>>>

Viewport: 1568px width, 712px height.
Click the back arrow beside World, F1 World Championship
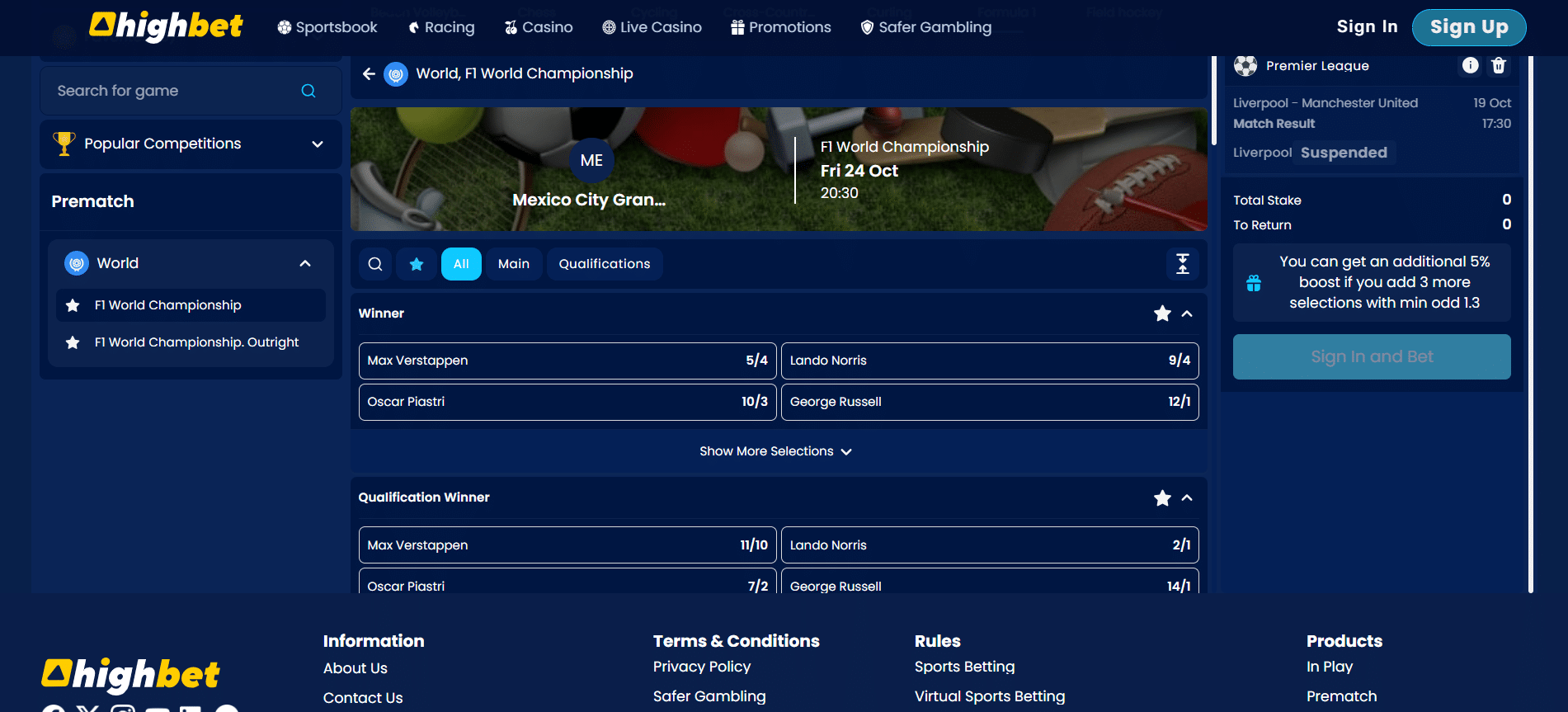369,74
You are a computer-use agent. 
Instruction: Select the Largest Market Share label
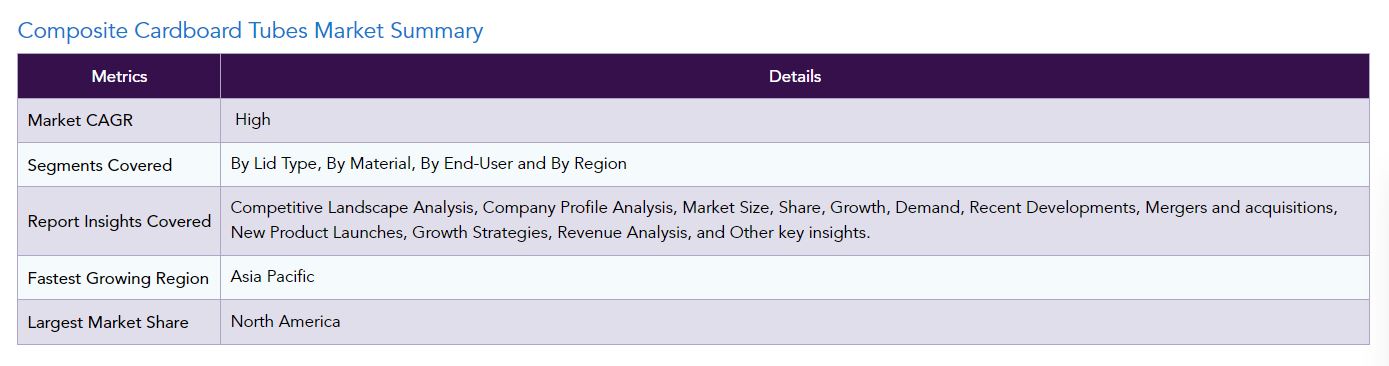tap(108, 322)
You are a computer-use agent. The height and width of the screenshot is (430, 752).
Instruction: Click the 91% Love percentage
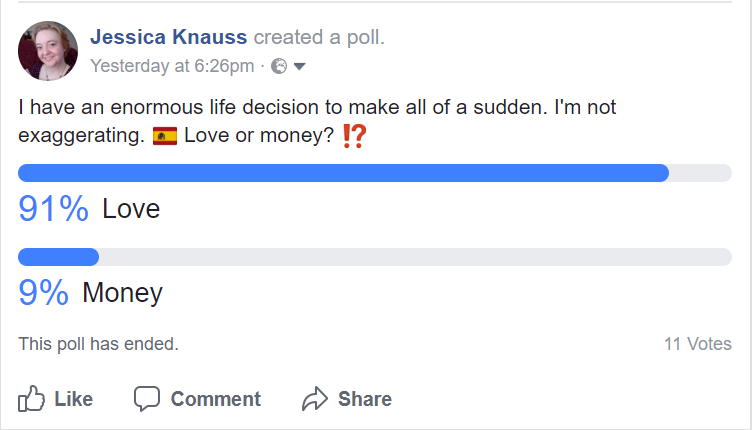pyautogui.click(x=55, y=210)
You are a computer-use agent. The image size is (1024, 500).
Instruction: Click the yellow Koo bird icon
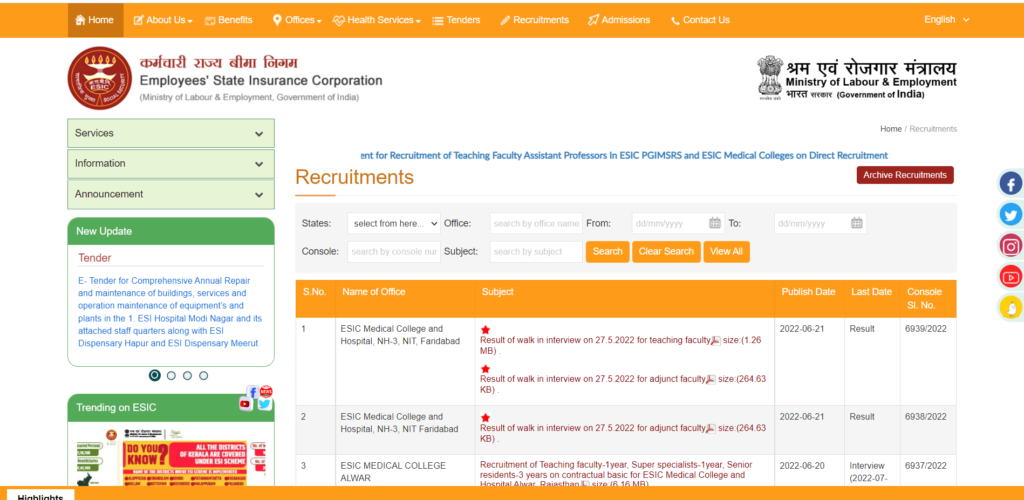click(x=1011, y=307)
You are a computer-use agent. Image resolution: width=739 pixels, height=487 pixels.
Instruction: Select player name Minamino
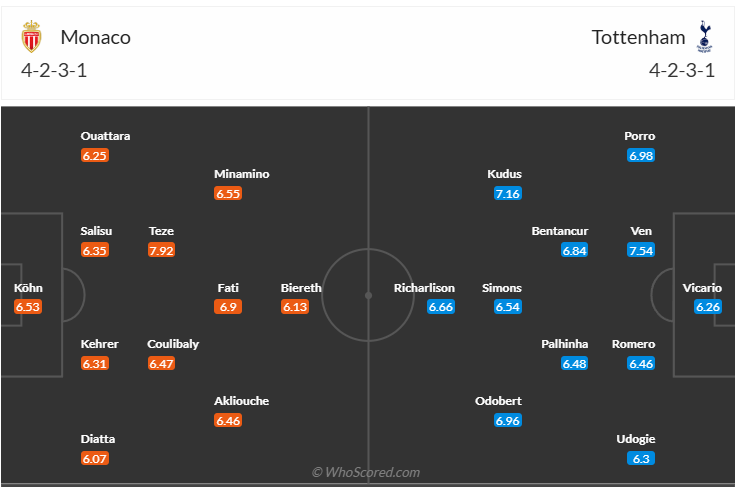point(242,174)
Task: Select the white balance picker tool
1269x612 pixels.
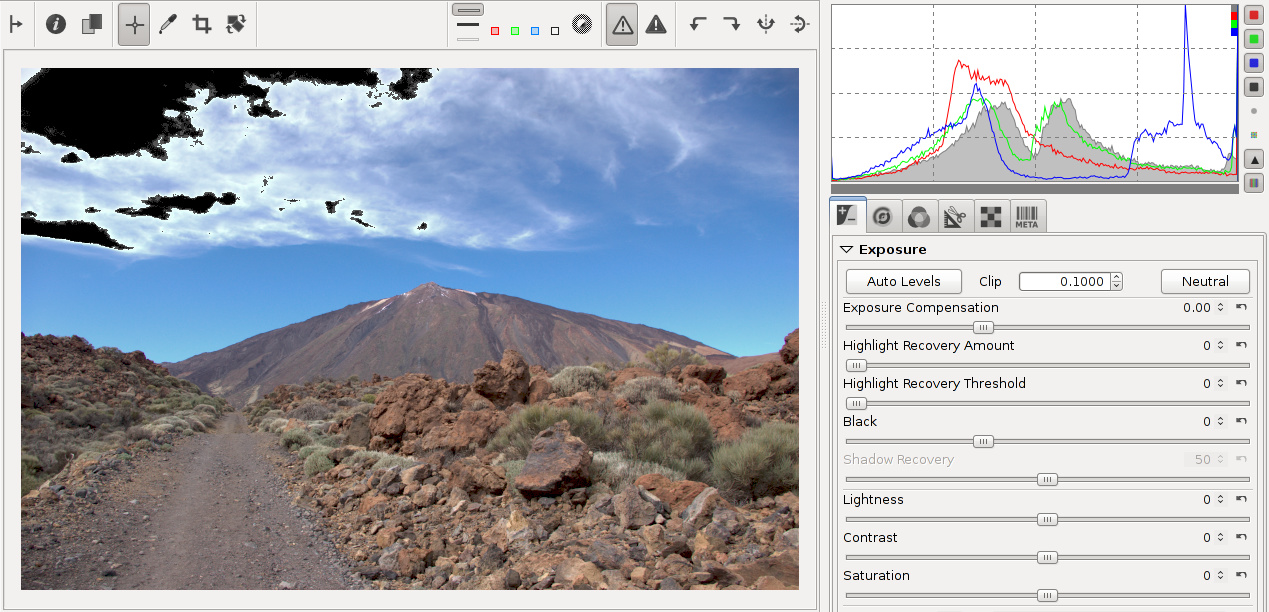Action: pos(168,25)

<<<

Your goal =>
Retype each of the entries above exactly as it appears, with no pictures.

Exercise output =>
Viewport: 1568px width, 712px height.
Click the back arrow beside World, F1 World Championship
369,74
You are a computer-use agent. 
Instruction: Select the Largest Market Share label
tap(108, 322)
You are a computer-use agent. The height and width of the screenshot is (430, 752).
Instruction: Click the 91% Love percentage
pyautogui.click(x=55, y=210)
You are a computer-use agent. The image size is (1024, 500).
Instruction: Click the yellow Koo bird icon
click(x=1011, y=307)
You are a computer-use agent. Image resolution: width=739 pixels, height=487 pixels.
Instruction: Select player name Minamino
point(242,174)
Task: Select the white balance picker tool
1269x612 pixels.
Action: pos(168,25)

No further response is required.